§ **INSTRUCTIONS FOR THE TASK**
Could you reproduce verbatim everything from the start of the records down to the line containing "pos(842,361)", including that line and outputting nothing else?
— Begin SUPPLIED RECORDS —
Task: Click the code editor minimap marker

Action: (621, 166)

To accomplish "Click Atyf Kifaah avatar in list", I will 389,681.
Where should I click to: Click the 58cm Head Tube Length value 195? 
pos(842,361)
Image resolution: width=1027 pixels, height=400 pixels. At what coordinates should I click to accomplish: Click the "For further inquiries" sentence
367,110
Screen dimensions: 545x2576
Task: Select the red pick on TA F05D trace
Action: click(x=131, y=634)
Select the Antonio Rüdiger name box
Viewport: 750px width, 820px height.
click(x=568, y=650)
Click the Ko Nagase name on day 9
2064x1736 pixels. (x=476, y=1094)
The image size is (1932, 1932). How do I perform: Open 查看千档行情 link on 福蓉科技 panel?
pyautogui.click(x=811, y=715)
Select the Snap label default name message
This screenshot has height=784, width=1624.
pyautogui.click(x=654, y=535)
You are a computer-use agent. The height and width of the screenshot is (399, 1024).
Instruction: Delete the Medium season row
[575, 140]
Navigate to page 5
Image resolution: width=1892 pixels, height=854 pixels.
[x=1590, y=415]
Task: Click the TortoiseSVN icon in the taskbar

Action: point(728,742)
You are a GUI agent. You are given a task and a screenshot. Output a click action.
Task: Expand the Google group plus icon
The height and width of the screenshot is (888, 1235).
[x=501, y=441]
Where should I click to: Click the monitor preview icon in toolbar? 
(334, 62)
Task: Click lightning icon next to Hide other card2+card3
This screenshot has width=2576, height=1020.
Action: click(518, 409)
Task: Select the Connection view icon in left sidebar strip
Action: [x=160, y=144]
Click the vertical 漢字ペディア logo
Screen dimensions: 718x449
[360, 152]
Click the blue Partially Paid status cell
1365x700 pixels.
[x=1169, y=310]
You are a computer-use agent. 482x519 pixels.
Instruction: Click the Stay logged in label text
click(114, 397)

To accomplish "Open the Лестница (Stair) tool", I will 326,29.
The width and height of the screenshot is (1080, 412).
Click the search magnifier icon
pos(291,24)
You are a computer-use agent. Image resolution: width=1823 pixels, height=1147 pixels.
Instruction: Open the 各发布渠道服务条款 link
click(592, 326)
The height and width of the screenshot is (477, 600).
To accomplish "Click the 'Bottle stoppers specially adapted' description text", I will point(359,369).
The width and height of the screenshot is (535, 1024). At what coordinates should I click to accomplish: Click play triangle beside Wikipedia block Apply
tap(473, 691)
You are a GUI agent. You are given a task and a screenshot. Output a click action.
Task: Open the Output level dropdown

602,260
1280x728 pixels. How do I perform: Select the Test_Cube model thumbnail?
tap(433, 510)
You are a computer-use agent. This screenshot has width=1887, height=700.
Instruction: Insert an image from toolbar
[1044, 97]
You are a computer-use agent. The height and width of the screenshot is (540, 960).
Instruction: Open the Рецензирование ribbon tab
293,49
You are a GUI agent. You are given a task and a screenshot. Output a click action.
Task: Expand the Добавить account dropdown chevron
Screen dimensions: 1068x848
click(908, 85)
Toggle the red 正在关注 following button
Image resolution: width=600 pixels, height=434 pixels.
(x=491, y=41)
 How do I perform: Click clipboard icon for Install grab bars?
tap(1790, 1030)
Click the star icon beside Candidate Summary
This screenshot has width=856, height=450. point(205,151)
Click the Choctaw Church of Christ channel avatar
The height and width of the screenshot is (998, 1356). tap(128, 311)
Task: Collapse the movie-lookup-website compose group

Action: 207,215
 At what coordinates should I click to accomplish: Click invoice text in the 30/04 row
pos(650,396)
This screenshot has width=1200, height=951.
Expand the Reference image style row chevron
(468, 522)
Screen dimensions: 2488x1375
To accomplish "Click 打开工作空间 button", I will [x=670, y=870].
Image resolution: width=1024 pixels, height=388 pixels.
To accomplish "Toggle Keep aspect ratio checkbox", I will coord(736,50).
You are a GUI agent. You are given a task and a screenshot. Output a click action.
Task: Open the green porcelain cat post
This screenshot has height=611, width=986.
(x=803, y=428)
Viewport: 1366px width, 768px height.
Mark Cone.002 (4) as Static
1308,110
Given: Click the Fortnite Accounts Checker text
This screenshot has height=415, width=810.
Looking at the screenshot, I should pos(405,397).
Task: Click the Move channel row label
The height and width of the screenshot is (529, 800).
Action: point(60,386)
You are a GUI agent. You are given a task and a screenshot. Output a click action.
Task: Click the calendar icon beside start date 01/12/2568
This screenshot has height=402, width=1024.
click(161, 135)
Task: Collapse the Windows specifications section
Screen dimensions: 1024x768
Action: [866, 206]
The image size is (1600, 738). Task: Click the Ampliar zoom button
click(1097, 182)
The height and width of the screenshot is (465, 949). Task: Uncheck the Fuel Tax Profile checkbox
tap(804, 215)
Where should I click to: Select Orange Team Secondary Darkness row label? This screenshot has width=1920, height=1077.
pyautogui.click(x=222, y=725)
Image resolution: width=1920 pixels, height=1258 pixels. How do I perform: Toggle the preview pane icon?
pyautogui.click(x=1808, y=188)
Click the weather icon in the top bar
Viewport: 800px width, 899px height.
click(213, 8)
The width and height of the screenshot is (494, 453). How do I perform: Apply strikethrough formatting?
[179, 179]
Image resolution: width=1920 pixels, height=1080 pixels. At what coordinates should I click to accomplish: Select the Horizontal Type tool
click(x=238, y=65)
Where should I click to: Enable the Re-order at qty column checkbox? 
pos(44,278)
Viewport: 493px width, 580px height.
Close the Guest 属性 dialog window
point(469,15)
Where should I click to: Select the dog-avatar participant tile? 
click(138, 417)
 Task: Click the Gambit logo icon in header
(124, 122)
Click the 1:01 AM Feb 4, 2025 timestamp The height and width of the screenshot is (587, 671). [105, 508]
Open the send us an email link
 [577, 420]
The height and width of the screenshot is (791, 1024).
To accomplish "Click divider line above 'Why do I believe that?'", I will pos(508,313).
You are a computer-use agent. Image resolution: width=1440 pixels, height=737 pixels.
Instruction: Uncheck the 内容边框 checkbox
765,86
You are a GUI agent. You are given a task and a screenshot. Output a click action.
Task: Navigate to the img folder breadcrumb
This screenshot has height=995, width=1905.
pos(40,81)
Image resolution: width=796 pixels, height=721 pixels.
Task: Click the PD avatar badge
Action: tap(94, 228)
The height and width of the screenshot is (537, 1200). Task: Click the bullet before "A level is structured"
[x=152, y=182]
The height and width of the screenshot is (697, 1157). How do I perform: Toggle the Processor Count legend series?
— End SUPPLIED RECORDS —
§ **OUTPUT FOR THIS TASK**
Task: Click the code editor minimap marker

Action: (621, 166)

To accomplish "Click Atyf Kifaah avatar in list", I will 389,681.
Where should I click to: Click the 58cm Head Tube Length value 195? 
pos(842,361)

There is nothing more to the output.